[Start of SOURCE]
Release date 15 June 2010
The fruit of many years of work, this album began as People Like Us & Wobbly collected and collaged their way through various depictions of misfired communications and heartbreak sourced from popular culture for a series of live improvisations. Music For The Fire is a plunderphonic concept album depicting the lifespan of a relationship, as told through samples of hundreds of different songs and voices who had no idea they were all telling the same story until they were all spliced together.
Strangely direct and evocative for an album assembled entirely from a patchwork of disparate sources and music both obscure and over-familiar, Music For The Fire comes with an illustrated lyric sheet which reproduces the countless sampled voices as a single if utterly schizophrenic text — a bedtime story that is wildly inappropriate for actual children. No reliable narrators, just the familiar and absurd, which on different spins of the disc might strike you as either maudlin, poignant or almost painfully hilarious. There is a way out of the maze, but it’s up to you to find it.
[End of SOURCE]
[Start of SUPPLIED RECORDS]
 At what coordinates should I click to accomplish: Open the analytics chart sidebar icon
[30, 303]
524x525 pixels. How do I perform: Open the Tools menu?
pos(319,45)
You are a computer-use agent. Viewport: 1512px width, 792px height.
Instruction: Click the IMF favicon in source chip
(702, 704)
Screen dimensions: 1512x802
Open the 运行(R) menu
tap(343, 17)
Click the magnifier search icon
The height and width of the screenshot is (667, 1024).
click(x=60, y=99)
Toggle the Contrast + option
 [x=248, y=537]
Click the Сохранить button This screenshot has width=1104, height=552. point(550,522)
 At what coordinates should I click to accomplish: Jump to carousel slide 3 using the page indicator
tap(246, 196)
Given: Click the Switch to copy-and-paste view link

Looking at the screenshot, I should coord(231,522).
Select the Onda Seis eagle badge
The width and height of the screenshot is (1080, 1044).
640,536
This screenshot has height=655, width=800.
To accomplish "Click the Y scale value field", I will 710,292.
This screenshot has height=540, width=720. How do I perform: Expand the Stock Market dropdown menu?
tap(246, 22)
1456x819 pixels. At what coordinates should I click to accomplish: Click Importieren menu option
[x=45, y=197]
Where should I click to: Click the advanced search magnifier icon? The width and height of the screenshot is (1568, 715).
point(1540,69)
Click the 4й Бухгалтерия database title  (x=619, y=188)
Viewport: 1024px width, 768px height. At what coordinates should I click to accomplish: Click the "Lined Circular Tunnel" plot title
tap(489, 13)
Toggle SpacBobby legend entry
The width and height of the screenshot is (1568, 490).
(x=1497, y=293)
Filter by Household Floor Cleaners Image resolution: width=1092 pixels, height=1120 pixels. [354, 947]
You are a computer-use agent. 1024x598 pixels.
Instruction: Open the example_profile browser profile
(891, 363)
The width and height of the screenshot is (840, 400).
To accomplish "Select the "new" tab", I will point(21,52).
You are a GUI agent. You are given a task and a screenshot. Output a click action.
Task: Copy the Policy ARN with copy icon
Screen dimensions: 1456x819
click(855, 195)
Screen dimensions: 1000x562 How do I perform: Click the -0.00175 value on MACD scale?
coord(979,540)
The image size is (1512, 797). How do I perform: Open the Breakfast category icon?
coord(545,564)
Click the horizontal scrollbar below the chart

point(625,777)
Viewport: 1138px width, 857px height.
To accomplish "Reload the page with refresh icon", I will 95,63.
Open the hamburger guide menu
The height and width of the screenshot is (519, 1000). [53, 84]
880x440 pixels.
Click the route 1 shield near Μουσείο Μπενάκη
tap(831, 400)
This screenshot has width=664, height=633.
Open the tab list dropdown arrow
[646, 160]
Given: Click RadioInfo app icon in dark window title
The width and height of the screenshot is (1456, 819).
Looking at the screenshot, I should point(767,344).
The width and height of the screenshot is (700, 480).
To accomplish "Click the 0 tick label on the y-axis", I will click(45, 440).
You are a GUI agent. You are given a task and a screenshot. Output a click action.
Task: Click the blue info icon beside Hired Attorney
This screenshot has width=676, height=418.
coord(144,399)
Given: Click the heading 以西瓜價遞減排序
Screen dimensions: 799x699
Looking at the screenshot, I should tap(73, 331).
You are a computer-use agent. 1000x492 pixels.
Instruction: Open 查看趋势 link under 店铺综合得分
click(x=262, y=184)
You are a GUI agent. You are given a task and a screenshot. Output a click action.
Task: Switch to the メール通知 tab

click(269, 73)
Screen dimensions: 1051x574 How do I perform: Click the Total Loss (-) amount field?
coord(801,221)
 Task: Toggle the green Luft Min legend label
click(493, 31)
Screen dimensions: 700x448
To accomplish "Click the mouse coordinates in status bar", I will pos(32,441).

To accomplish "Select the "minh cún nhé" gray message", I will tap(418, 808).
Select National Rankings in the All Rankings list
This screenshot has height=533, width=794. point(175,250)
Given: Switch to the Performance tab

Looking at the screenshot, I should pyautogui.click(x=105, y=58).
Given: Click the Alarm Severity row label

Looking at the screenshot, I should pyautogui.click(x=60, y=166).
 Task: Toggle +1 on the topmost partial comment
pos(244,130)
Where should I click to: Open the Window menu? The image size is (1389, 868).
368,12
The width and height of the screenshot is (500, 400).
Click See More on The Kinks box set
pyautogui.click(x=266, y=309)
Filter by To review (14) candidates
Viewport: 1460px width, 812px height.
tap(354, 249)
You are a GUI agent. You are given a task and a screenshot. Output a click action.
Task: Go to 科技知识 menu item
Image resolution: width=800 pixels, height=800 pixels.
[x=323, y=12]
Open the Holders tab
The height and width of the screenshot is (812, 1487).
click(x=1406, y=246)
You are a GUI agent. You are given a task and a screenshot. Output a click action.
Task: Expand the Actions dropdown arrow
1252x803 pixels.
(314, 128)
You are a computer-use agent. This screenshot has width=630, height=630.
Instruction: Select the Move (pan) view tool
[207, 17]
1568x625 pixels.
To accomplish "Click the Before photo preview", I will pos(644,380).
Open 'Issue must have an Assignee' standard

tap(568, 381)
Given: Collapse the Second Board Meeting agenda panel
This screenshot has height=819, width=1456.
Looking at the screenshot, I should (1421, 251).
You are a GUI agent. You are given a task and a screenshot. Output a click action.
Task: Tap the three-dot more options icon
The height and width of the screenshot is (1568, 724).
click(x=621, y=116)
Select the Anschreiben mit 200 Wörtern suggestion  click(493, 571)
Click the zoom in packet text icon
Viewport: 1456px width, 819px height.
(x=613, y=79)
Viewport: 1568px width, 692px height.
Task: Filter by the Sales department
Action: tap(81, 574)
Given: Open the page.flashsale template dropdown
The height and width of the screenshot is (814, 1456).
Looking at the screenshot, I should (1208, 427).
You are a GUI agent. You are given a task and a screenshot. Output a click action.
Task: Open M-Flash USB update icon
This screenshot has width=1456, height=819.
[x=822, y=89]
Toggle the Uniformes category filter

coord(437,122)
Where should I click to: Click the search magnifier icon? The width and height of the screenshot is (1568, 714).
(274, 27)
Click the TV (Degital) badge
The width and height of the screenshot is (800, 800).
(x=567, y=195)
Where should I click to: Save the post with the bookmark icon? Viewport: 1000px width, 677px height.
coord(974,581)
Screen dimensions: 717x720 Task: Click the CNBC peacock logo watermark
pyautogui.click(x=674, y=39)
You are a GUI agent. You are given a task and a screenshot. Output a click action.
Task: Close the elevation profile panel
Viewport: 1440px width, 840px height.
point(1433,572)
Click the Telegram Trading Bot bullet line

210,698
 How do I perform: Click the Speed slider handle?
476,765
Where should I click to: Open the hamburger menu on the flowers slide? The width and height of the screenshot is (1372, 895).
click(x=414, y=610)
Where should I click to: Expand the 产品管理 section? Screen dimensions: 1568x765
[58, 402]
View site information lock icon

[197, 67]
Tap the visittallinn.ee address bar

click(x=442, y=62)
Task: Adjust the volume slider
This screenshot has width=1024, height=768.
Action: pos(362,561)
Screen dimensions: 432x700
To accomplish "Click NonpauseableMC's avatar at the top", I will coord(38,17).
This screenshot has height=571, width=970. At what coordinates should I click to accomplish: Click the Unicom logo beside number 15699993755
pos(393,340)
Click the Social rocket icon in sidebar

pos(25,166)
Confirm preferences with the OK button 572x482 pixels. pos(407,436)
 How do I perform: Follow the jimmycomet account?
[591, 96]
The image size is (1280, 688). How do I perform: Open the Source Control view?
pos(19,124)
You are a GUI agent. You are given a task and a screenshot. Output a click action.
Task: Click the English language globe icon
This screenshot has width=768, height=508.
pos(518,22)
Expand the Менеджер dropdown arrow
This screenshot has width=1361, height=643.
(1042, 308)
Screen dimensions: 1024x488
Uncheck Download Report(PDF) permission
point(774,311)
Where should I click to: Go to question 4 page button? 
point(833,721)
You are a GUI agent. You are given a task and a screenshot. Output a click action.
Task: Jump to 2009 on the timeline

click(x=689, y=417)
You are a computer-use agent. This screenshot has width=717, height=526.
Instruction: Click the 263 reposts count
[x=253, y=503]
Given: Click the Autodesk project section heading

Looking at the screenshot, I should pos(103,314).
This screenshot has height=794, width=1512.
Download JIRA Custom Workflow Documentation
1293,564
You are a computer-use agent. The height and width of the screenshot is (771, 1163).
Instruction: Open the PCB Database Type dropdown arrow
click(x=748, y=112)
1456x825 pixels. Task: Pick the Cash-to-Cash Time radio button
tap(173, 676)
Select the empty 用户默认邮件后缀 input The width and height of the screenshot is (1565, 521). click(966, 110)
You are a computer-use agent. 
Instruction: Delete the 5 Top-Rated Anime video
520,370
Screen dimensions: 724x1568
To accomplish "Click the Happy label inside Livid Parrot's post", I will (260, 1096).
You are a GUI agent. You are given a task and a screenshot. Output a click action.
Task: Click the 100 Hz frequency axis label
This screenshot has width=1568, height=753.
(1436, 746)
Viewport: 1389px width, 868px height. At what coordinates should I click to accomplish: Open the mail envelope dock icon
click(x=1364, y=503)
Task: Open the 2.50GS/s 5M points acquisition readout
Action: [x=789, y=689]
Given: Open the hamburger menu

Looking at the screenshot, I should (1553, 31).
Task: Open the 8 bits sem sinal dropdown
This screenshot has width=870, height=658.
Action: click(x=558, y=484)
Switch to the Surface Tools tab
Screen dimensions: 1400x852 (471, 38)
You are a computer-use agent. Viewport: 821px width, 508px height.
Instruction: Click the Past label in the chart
[End of SUPPLIED RECORDS]
**EXERCISES TO COMPLETE:**
[1] From the album description, write out the stretch from "Strangely direct and" through "to find it." word for word.
[2] For each statement, answer yes or no according to the album description, quoting the words that decide it: (a) The album was released on 15 June 2010. (b) The album is built from samples of only a handful of songs. (c) The lyric sheet is presented as a bedtime story suitable for children.

**ANSWERS:**
[1]
Strangely direct and evocative for an album assembled entirely from a patchwork of disparate sources and music both obscure and over-familiar, Music For The Fire comes with an illustrated lyric sheet which reproduces the countless sampled voices as a single if utterly schizophrenic text — a bedtime story that is wildly inappropriate for actual children. No reliable narrators, just the familiar and absurd, which on different spins of the disc might strike you as either maudlin, poignant or almost painfully hilarious. There is a way out of the maze, but it’s up to you to find it.

[2]
(a) Yes: "Release date 15 June 2010"
(b) No: "samples of hundreds of different songs and voices"
(c) No: "a bedtime story that is wildly inappropriate for actual children"